Ci sono le schede già votate consegnate fuori dai seggi in cambio della scheda bianca regolarmente ricevuta e 50 o 100 euro, meccanismo più difficile da realizzare quando sono tracciate. «Metodi non troppo sofisticati - ci racconta un ex dirigente Dc - possibili solo in certi contesti». A Milano scegliersi commissari compiacenti è complesso ma è anche vero che i compensi di presidenti e scrutatori sono ridicoli per carico di lavoro e responsabilità, e questo attira interessi criminali.

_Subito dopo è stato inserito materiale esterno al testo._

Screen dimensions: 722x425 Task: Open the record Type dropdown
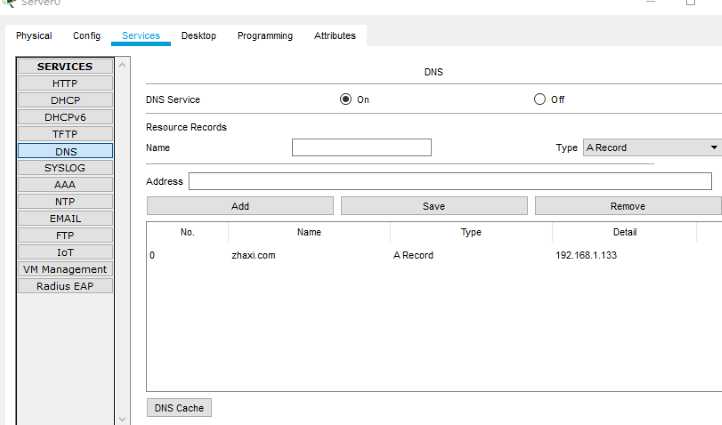click(651, 147)
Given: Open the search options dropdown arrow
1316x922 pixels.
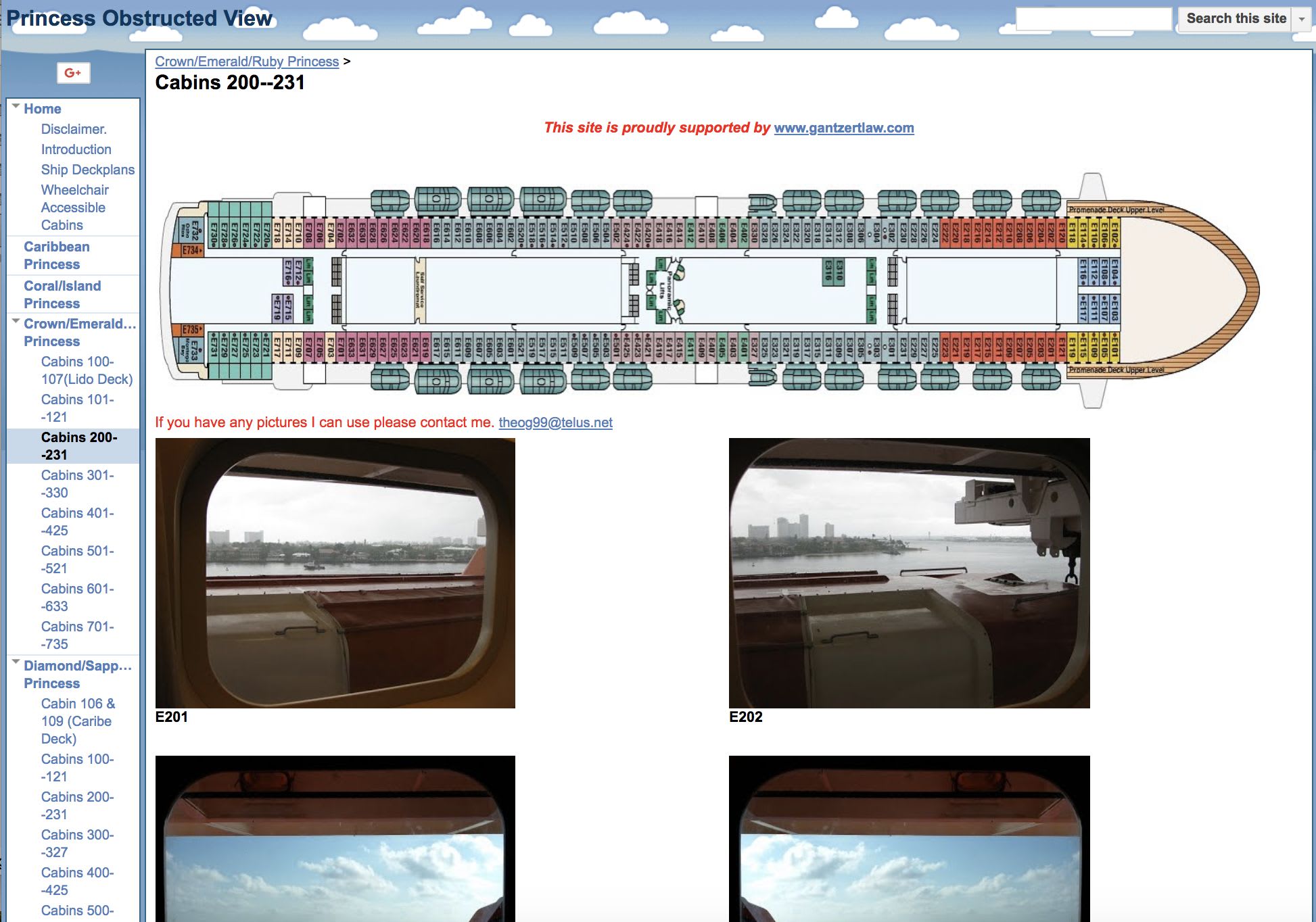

«L'incidenza dei brogli dipende molto dalla modalità di voto. Alle Europee con collegi da milioni di voti, decine di liste, tre preferenze e migliaia di seggi condizionare il voto è impossibile. Alle Politiche i controlli sono più stringenti», ma questo non ha impedito i brogli nel voto all'Estero, sia nella consegna dei plichi sia durante lo spoglio. «Certo - insiste la fonte - Alle Comunali, quando si votavano quattro preferenze con i numeri, anche 10 voti potevano fare la differenza, anche in chiave ballottaggi. Dove l'elezione dipende anche dalla coalizione che vince», ci spiega la fonte. In effetti, l'accusa dei pm è che Falcomatà si sia mosso al ballottaggio accettando l'appoggio di un dirigente Pd genero del boss di 'ndrangheta: «Mi devi dare una grossa, grossa mano», gli disse, intercettato. Dalla vittoria dipese anche l'elezione del Pd Giuseppe Sera (parente alla lontana ma del tutto estraneo a Marco Minniti). Poi c'è il problema delle trascrizioni dei voti. L'errore sul file Excel è possibile, lo dimostra anche il pasticcio di Roma: l'ex Avvenire Marco Tarquinio ha sorpassato Alessia Morani di 4mila voti dopo averla inseguita.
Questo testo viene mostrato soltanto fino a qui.